Compliance in the C-Suite

Jan 01, 2013

These days, headline-grabbing, reputation-damaging investigations by government into pharma business practices, at home and abroad, seem almost as frequent as new drug approvals. Just before this article went to press, Lilly announced a $29 million settlement with the Securities and Exchange Commission (SEC) for alleged violations of the Foreign Corrupt Practices Act (FCPA); this in addition to having signed a Corporate Integrity Agreement (CIA) in 2009, which included a payment of $1.4 billion to settle criminal and civil charges related to off-label promotion under the Food, Drug, and Cosmetic Act (FDCA), and the whistle-blower provisions of the False Claims Act.

Lilly's 2009 settlement and CIA also codified the company's pre-established compliance program, which includes "a chief compliance officer who reports directly to the board of directors and the CEO, and a compliance committee," according to the CIA. "The compliance program also includes a code of conduct (known as 'The Red Book') applicable to all employees that is regularly reviewed and disseminated, written policies and procedures, educational and training initiatives, a disclosure program that allows for the confidential disclosure and investigation of potential compliance violations and appropriate disciplinary procedures, and regular monitoring and internal auditing procedures." All this from the CIA's preamble, page one of 67.

At the time, Lilly's 2009 settlement represented the largest corporate criminal fine in history, according to the Department of Justice (DOJ). By the end of 2012, that record had been broken several times. When DOJ announced the "largest healthcare fraud settlement in US history" last summer, GlaxoSmithKline became the new record-holder, on the hook for a cool $3 billion, and a CIA that runs to 122 pages.

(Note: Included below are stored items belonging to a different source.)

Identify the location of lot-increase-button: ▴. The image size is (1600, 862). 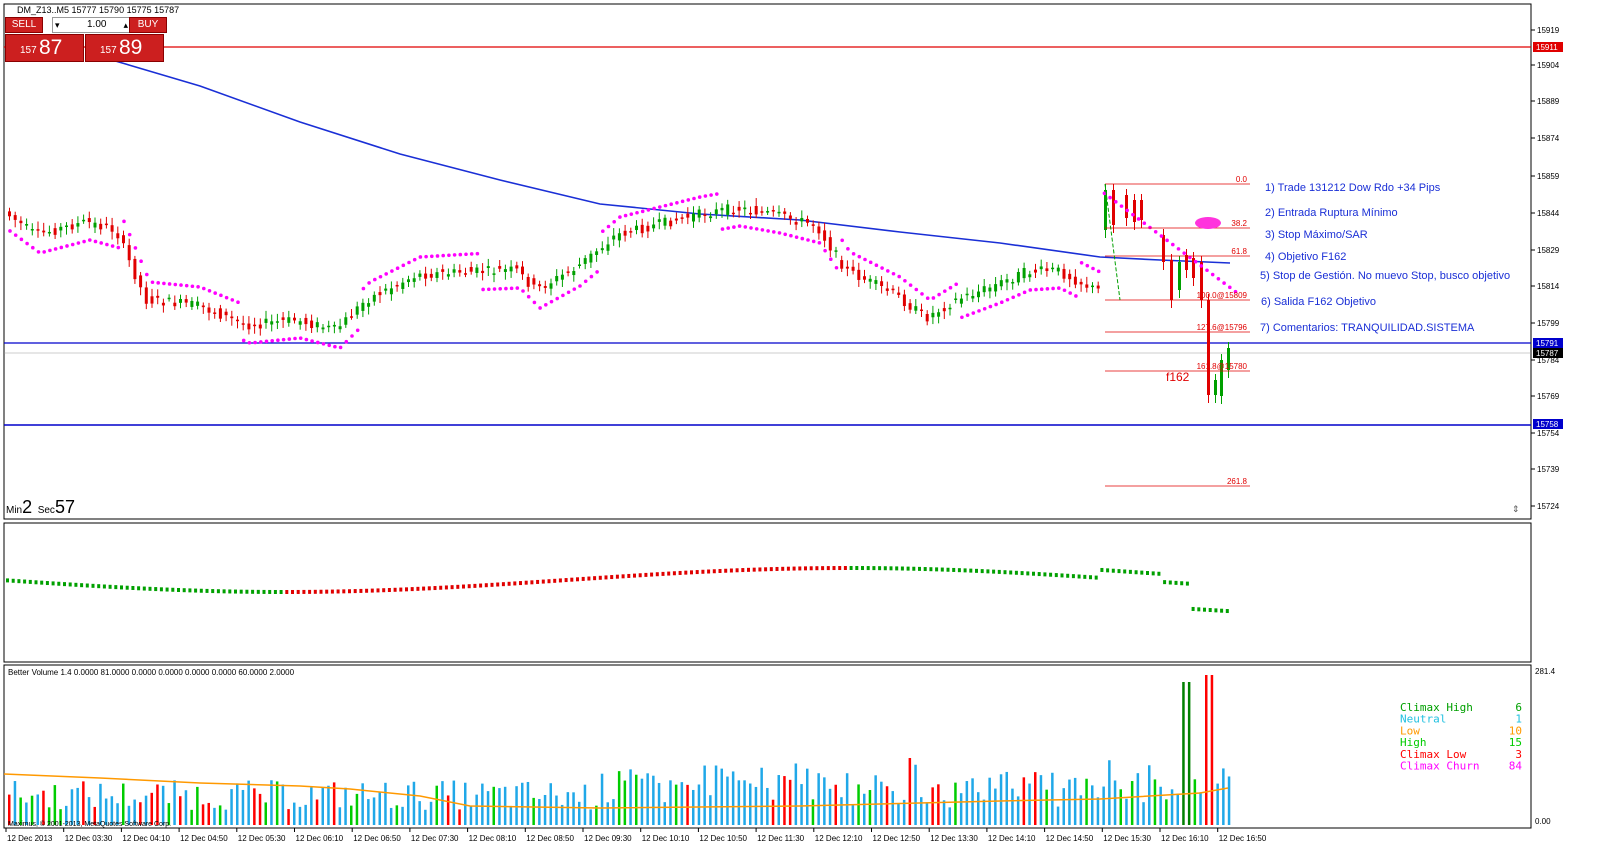
(126, 25).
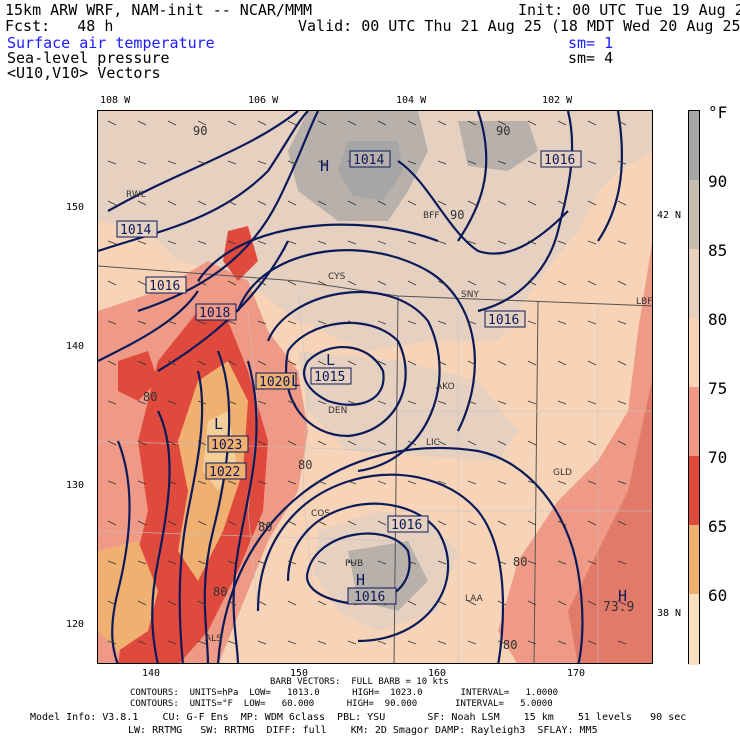 The image size is (740, 740). What do you see at coordinates (138, 376) in the screenshot?
I see `nw-70-75-fill` at bounding box center [138, 376].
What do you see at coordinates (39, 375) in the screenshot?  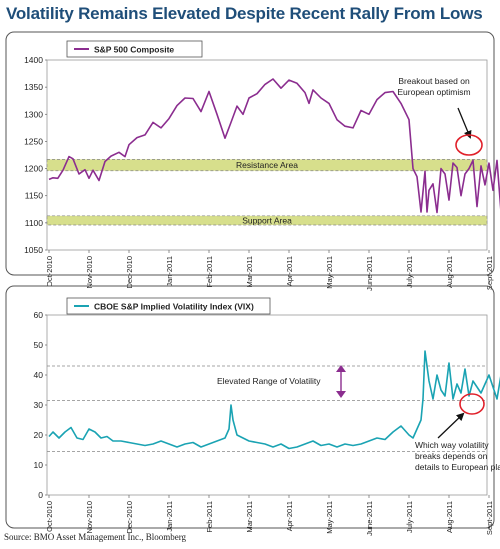 I see `y-tick-label: 40` at bounding box center [39, 375].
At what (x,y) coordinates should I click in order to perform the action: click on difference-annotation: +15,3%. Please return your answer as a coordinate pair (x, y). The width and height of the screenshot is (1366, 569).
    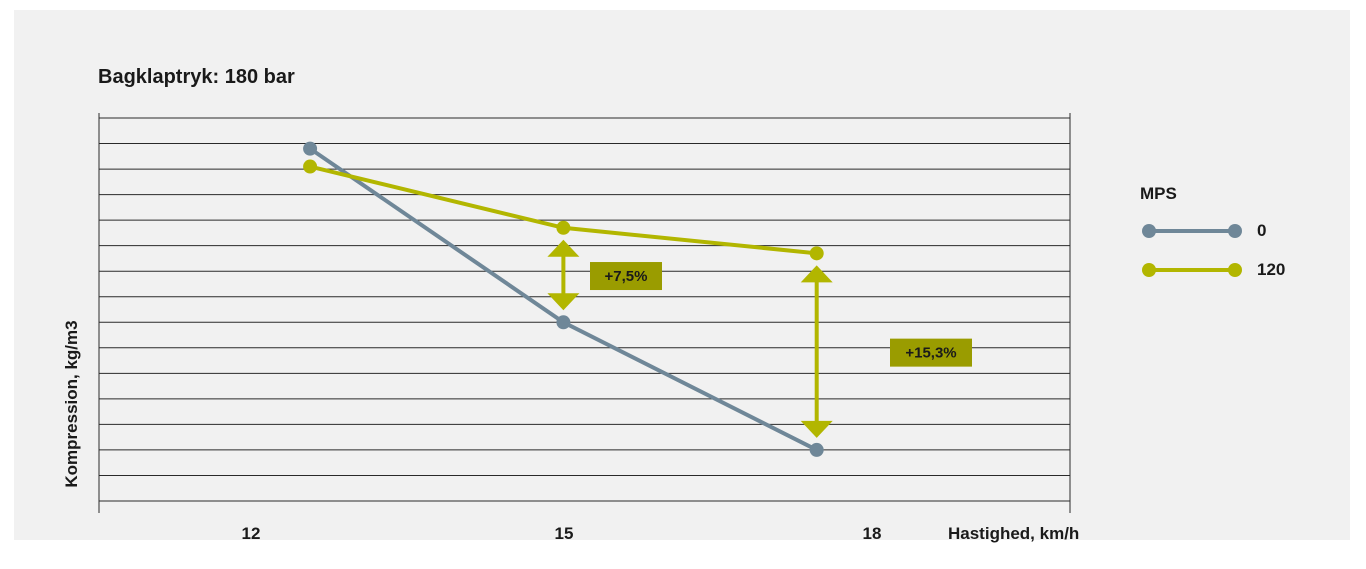
    Looking at the image, I should click on (886, 352).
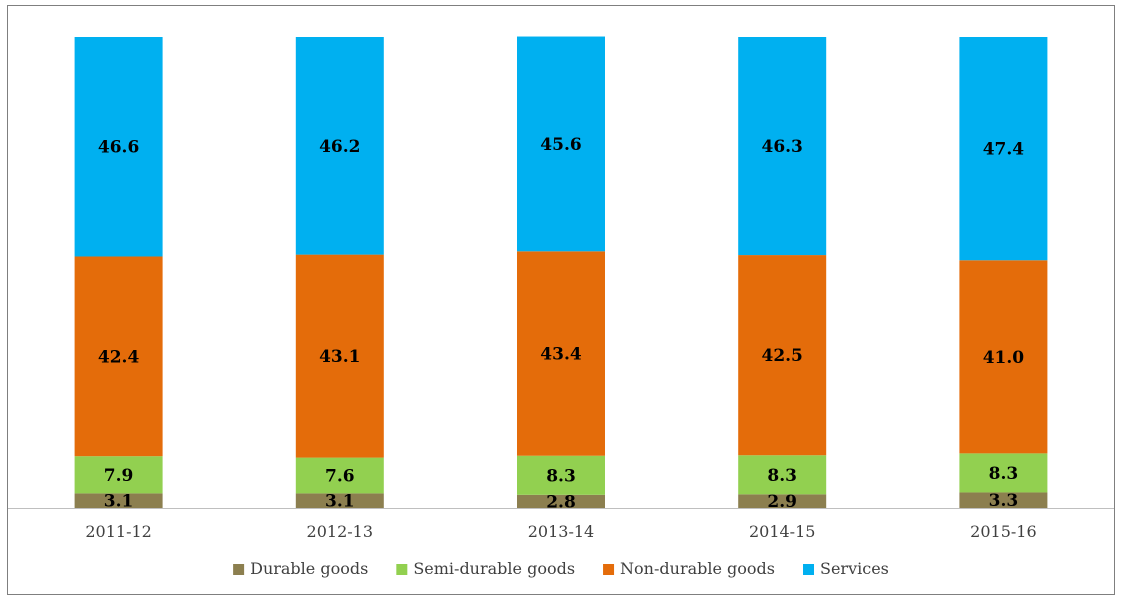  I want to click on data-label-semi-durable-goods-2011-12: 7.9, so click(119, 476).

In addition to worrisome compliance areas like off-label promotion in the US and bribery in global markets, the Physician Payment Sunshine Act is expected to come online next year, which could put executives in the time-consuming position of having to defend legitimate business interactions with healthcare providers. Government has also signaled a growing interest in R&D and medical affairs, particularly in relation to clinical investigator controls, reporting from clinical programs, and how contract research organizations are and should be monitored.

All of this is to say that compliance issues, and by extension chief compliance officers, are gaining momentum and have moved from the background of business operations to the foreground, and for good reason. Government is taking an active interest in not only whether or not rules are being broken, but also whether companies have duly empowered compliance teams by creating programs, policies, and management structures designed to prevent compliance issues from arising in the first place. Organizations putting the correct structures and processes in place, before federal investigators come knocking, can save a lot of money and time by avoiding costly settlements and CIA negotiations, in addition to placing themselves in the exclusive company of other organizations unbound by looming litigation and the kinds of red tape that kills deals and collaborations.